Rachel [loud gasp and double take]: Oh my God, just like Chandler and Monica on the show! [Screws up her eyes and starts to talk in a squeaky voice. This is how the Friends cry.] What an amazing coincidence!

Phoebe: And it says here he never got over it! What else does it say?

Joey: Sorry, I can’t read.

[The gang all smile and shake their heads fondly. Classic Joey!]

Rachel: Look, I don’t want to make this all about me. But let’s admit it, it is. Wouldn’t it make more sense if the story was that David Schwimmer had always been in love with Jennifer Aniston. I mean, Ross and Rachel, Poor Jen anyone, hello?

Joey: Yeah, Rachel, I don’t know how to tell you this, but David Schwimmer is married.

Monica: Also, no one actually wants Rachel to end up with Ross. Ross is a monumental douchebag. It’s bad enough you once went out with Vince Vaughan.

Ross and Rachel: Hey!

[Both pause and think about that.]

Ross and Rachel: No, that’s fair.

Chandler: Boy, I can’t wait for more of these stories over the next year. Matt LeBlanc and Lisa Kudrow spotted in Pottery Barn buying an Apothecary table. David Schwimmer snapped going out for fajitas. Jennifer Aniston making a capsule line for Ralph Lauren. Could this BE any more stage-managed?

Phoebe: OK, but look, here’s what I don’t understand, OK? For the past 15 years, every time one of us has given an interview, we’ve been asked about a reunion. And now here we are, giving the people what they want. But they don’t seem, like, I don’t know, happy?

[The gang all ponder this for a moment. It is perplexing.]

Ross: Well, you have to understand, Pheebs, that no TV reunion has ever gone well in the history of time. Back in the Palaeolithic era there was show called This Life, and the awfulness of its return a decade later traumatised an entire generation. Similarly, in the Mesozoic era was a show called Sex and the City, and let’s just say that bringing it back in movie form – twice – did not improve on the original. Then, if you really want to go back to the beginning of the universe, there was The Beverly Hillbillies, Gilligan’s Island and Leave It to Beaver, none of which had good reunions.

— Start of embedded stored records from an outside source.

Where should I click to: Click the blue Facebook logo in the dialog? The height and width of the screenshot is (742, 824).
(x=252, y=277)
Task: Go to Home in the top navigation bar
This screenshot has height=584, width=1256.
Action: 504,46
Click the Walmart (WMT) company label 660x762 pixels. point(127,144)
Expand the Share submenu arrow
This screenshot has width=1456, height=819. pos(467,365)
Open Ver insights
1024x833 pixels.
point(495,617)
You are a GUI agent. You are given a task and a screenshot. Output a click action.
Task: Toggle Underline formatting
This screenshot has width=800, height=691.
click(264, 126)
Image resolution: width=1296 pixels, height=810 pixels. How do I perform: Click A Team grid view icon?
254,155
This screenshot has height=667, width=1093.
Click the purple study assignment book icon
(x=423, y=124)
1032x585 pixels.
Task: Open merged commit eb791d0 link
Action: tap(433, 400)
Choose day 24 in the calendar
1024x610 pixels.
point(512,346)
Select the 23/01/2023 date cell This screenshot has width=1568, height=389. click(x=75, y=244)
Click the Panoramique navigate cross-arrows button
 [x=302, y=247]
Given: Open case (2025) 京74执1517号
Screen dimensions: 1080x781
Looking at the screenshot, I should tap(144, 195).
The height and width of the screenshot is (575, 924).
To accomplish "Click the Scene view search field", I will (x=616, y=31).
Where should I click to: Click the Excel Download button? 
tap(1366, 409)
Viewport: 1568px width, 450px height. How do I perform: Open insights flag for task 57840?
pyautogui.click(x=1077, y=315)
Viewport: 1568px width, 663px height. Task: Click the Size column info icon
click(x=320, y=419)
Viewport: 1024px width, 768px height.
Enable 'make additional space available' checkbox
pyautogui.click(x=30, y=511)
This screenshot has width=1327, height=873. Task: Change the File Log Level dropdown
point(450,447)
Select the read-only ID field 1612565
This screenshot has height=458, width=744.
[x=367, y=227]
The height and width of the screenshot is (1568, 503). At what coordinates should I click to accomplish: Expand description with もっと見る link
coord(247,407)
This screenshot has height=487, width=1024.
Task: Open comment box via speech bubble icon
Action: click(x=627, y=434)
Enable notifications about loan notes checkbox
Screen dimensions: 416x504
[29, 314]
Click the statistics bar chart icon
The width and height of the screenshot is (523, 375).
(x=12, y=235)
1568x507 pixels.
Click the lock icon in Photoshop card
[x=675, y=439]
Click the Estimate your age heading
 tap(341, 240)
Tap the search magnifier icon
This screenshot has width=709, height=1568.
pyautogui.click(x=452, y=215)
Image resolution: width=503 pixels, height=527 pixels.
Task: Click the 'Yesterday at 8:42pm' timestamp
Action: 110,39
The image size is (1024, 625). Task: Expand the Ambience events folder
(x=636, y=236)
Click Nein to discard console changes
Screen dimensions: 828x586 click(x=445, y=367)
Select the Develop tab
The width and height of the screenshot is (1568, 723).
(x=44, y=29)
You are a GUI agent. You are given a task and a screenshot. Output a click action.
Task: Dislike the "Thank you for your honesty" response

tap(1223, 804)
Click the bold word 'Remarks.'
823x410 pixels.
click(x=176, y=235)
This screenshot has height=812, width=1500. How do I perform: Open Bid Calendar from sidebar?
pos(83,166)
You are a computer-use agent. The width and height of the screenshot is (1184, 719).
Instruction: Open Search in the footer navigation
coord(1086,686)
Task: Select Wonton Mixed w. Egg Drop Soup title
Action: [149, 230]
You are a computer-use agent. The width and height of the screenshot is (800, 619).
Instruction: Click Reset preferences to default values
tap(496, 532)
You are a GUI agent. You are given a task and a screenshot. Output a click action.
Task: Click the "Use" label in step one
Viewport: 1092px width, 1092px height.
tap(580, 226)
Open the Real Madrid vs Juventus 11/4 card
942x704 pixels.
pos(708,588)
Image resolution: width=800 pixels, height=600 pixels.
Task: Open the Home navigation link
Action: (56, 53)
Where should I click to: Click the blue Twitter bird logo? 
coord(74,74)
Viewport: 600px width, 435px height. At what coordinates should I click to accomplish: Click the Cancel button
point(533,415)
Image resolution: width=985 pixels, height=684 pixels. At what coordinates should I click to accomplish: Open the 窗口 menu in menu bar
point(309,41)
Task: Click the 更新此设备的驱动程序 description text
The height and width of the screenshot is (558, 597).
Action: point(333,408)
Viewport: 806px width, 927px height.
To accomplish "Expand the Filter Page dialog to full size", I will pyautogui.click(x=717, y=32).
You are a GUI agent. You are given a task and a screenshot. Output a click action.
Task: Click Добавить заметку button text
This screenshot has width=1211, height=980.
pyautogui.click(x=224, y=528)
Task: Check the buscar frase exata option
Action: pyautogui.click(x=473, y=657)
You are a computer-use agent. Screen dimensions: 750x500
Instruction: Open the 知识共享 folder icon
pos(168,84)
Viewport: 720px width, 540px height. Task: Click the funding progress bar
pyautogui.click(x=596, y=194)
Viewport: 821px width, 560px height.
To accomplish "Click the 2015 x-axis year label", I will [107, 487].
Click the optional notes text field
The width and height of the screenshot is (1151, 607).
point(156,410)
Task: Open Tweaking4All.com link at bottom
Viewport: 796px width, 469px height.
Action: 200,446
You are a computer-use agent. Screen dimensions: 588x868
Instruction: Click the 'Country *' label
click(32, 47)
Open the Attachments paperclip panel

Rachel: God, Ross, you’re so boring with your science blah blah blah.

Ross: You’re just annoyed because David Schwimmer is married so our agents can’t plant any David’n’Jen stories in the press

Rachel: Just because the show was off the air didn’t mean you were allowed to get married, you know.

Ross: WE WERE ON A BREAK!

Chandler: Could this reunion BE any more predictable?

END SCENE

The Whitney we don’t get to see very often

Small break from the usual Lost in Showbiz proceedings here to unironically celebrate a celebrity story. This month, Robyn Crawford – Whitney Houston’s best friend and long-rumoured girlfriend – broke her decades-long silence with an upcoming memoir, A Song for You: My Life With Whitney.

Let’s get the not exactly astonishing revelation out of the way first: yes, Crawford and Houston were lovers, and Crawford decided to speak about it after Houston’s daughter, Bobbi Kristina, died in 2015. Now, I have sat through a lot of Whitney documentaries – Kevin Macdonald’s last year, Nick Broomfield’s the year before, both of which can be described with the very technical term “meh”. Crawford declined to talk to either of them, and has instead given her big interview to Lena Waithe in Oprah Winfrey’s O magazine, which is published this week.

One doesn’t want to get bogged down in identity politics – in the Guardian? Heaven forfend! – but it’s undeniably pleasing that Crawford decided to share her story with a black queer woman, in a magazine published by another black woman, instead of handing it over to two white men. And it’s rather fortunate for Macdonald at least that she didn’t talk to him, given that she scoffs at what is presented as the big revelation in his film, that Houston was sexually abused by a female relative.

Instead, Crawford comes across as one of the few people who has written and spoken about Houston who actually knew her and cared about her. Too often, “my famous friend” memoirs seem like exploitative cash-ins, but Crawford’s feels like a genuine effort to reclaim Houston from the voyeuristic takes, showing that she was more than a tragic druggie, and instead was a woman who loved deeply and made some bad choices. As for Crawford herself, she comes across as a rare paragon of steadiness and common sense and someone Houston was lucky to have known.